### Exercise directions
From the article on Canada's backlog of air passenger complaints, list every person named, along with the title or role the article gives each one.

[[ Given passage open ]]

Transport Minister Omar Alghabra said a lot of things about air passenger rights last week, but perhaps the most eyebrow-raising point he made – besides a commitment to spend $75.9M on clearing the Canadian Transportation Agency (CTA)’s backlog of complaints – was just how backed up the agency is.
The CTA, a quasi-judicial agency, has been (slowly) processing complaints from air travellers ever since Canada’s Air Passenger Protection Regulations (APPR) was introduced in 2019.
The agency is supposed to enforce rules that require an airline to compensate passengers whenever a flight is delayed or cancelled for a reason that is within the airline's control.
Airlines must also refund passengers for cancellations and lengthy delays if customers can't be rebooked on another available flight within 48 hours — even when the airline is not at fault
Air travel, coming out of COVID, has not been so smooth, however. The CTA’s mountain of files rose to more than 30,000 by the end of November 2022 after a stressful summer of flight disruptions that occurred due to a combo of high demand and understaffed airports.
During the slower fall months, one might have believed the CTA was making a dent in their backlog. But after a turbulent holiday travel season, complaints shot back up, whipping the CTA with a “record” number of new cases, Alghabra said.
42,000 cases (and counting?)
The Transport Minister, speaking to media at Toronto Pearson last Tuesday, revealed that the CTA’s backlog now sits at 42,000 cases – “the last time I checked” – more than tripling the number of cases that have been submitted over the past year.
Alghabra said the near $76 million Ottawa will spend on clearing the backlog – an amount that gives the CTA $25 million more per year – will go towards hiring a workforce of some 200 more employees at the CTA, which, Alghabra said, will “significantly” increase the agency’s complaint processing power.
The National Airlines Council of Canada (NACC), last week, welcomed the funding, calling it a "first step."
But President and CEO Jeff Morrison also called for a long-term solution rooted in "permanent policy improvements to ensure that the entire air travel ecosystem is properly funded so it works effectively."
And, "to hold all participants accountable so Canadian air travellers can have confidence that their journey is predictable and timely."
The Minister couldn’t say just how long it would take for the CTA to process all of those complaints, but it’s safe to assume it won’t happen overnight.
Each case apparently needs more than a year and a half to process, sparking criticism from politicians who are questioning the whole system.
As reported by the Canadian Press, NDP transport critic Taylor Bachrach will table a private member's bill on Monday (May 20) that aims to close loopholes, increase fines and make compensation automatic for travellers whose flights are delayed or cancelled.

[[ Given passage closed ]]
[[ Record excerpts open ]]

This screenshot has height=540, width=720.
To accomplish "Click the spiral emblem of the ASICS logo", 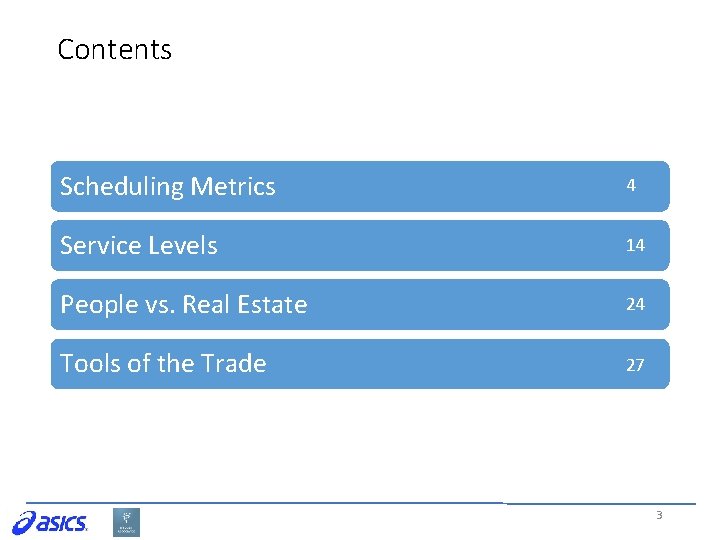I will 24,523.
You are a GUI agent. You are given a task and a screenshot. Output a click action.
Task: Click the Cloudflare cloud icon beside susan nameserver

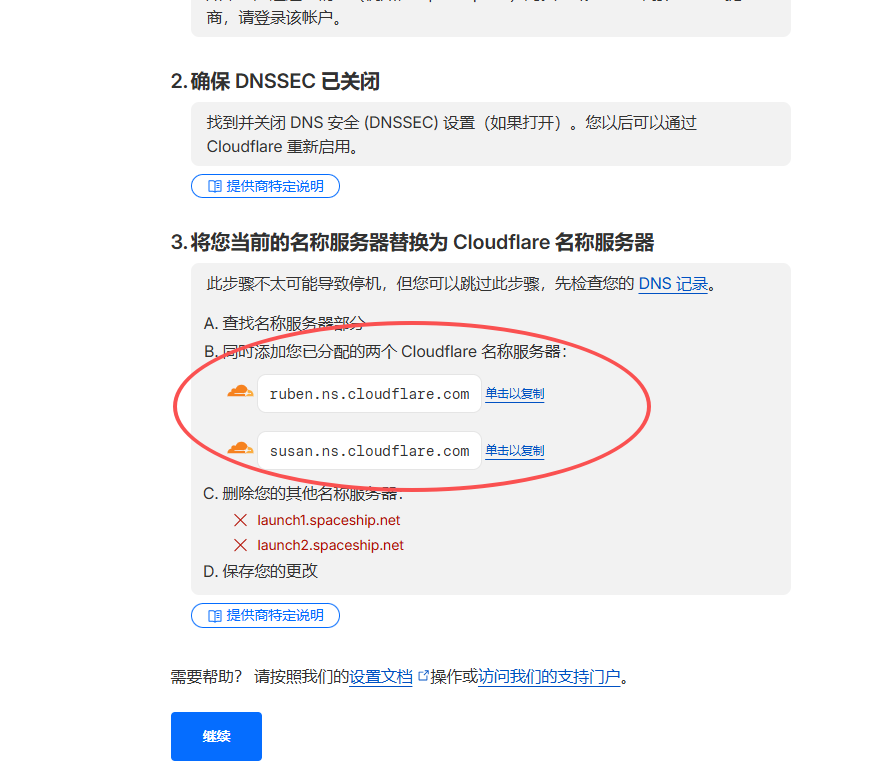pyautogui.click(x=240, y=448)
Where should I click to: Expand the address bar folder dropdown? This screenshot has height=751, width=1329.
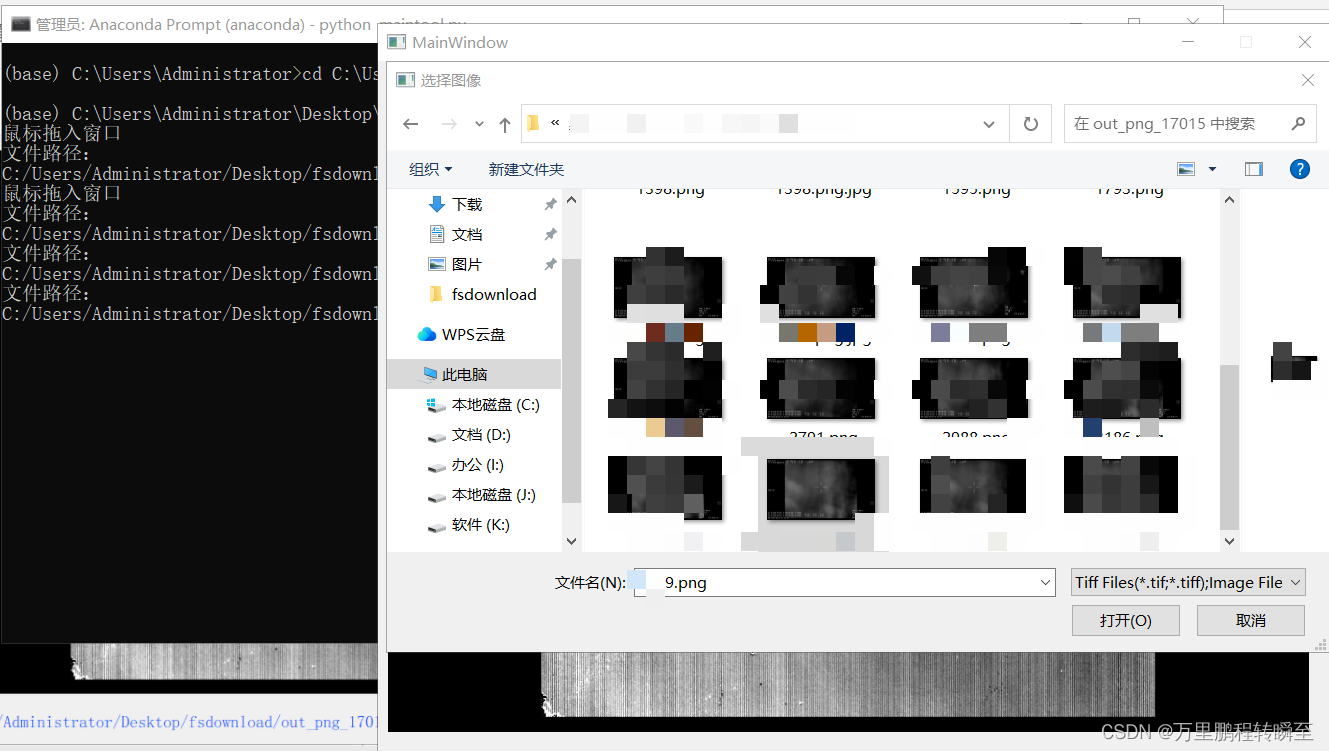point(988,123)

[[ Record excerpts closed ]]

### Finished exercise
- Omar Alghabra, Transport Minister
- Jeff Morrison, President and CEO of the National Airlines Council of Canada (NACC)
- Taylor Bachrach, NDP transport critic